Prolonga el texto sobre la huelga general contra Zapatero a partir de su última oración.
━━━━━ TEXTO FUENTE
› Por Rodrigo Fresán
UNO Gran duda proletario-existencial: ¿debo escribir una contratapa sobre la huelga o, tal vez, honrar a todo el asunto declarándome en huelga de escritura sobre la huelga?
La huelga –se entiende, se sabe– es la huelga general que le harán a Zapatero el próximo miércoles. Huelga en protesta por las medidas más bien capitalistas que ha venido tomando y haciéndonos tragar el gobierno socialista en los últimos tiempos. Medidas y amputaciones varias para mantener respirando a uno de los países más enfermos económicamente de un continente económicamente enfermo. Bruscas correcciones en el discurso de un buen hombre –por imposición de los poderes centrales y de los organismos internacionales que se dedican a eso de contar y descontar billetes– quien, de pronto, afirma vivir tranquilo con su conciencia y no sentir que ha dado brazo a torcer y credo a modificar. Todo bien, todo en orden para quien ganó su segunda legislatura cabalgando sobre el discurso de que la crisis afectaría poco y nada a una esplendorosa y blindada España. Y a no olvidarlo nunca: el libro favorito de Zapatero es Don Quijote de La Mancha. Por algo será.
━━━━━━━━━━
━━━━━ FILAS
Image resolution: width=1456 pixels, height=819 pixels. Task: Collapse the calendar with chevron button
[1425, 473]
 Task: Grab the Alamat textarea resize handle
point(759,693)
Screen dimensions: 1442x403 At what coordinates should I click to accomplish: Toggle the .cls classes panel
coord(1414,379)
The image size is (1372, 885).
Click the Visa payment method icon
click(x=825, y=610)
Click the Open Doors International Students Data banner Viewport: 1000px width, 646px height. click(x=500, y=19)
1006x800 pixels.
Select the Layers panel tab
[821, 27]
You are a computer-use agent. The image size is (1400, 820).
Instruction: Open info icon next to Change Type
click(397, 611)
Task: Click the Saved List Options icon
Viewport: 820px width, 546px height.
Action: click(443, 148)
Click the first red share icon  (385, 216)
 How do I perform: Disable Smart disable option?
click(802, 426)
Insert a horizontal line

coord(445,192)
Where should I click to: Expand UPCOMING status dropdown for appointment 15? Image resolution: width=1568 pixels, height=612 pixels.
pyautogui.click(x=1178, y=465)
━━━━━━━━━━
* RESULTADO *
DOS Y lo extraño de las huelgas generales en general es que, finalmente, el Día D o el Día H en sí no es lo más importante. Tampoco el día después. Lo que vale de las huelgas a la hora de hacerse valer es todo lo que se sucede antes de la huelga. La que aquí nos ocupa –y que tiene en los altos índices de desocupación y de flexibilización laboral para gusto de los patrones su razón de ser– fue convocada antes del verano boreal, días antes de las vacaciones. Ah, parecía tan lejos, y de pronto ya está aquí. “Como la ola de un tsunami arrimándose a la orilla”, definió un sindicalista lírico y catastrofista. Y así todo se mueve en función del próximo miércoles de miércoles. Se acuerdan mínimos de servicios públicos, se anticipan índices de participación, se despliegan pancartas y se enarbolan estandartes, se recuerdan las seis marchas anteriores de la democracia ibérica (dedicadas a Adolfo Suárez en 1978, a Felipe González en 1985 y 1988 y 1992 y 1994 a Aznar en el 2002) y se gritan consignas a favor o en contra de la hora de la huelga. Y muchos que apoyaron, ahora serruchan. Y todos quieren trabajar de huelguistas. Es un trabajo descansado.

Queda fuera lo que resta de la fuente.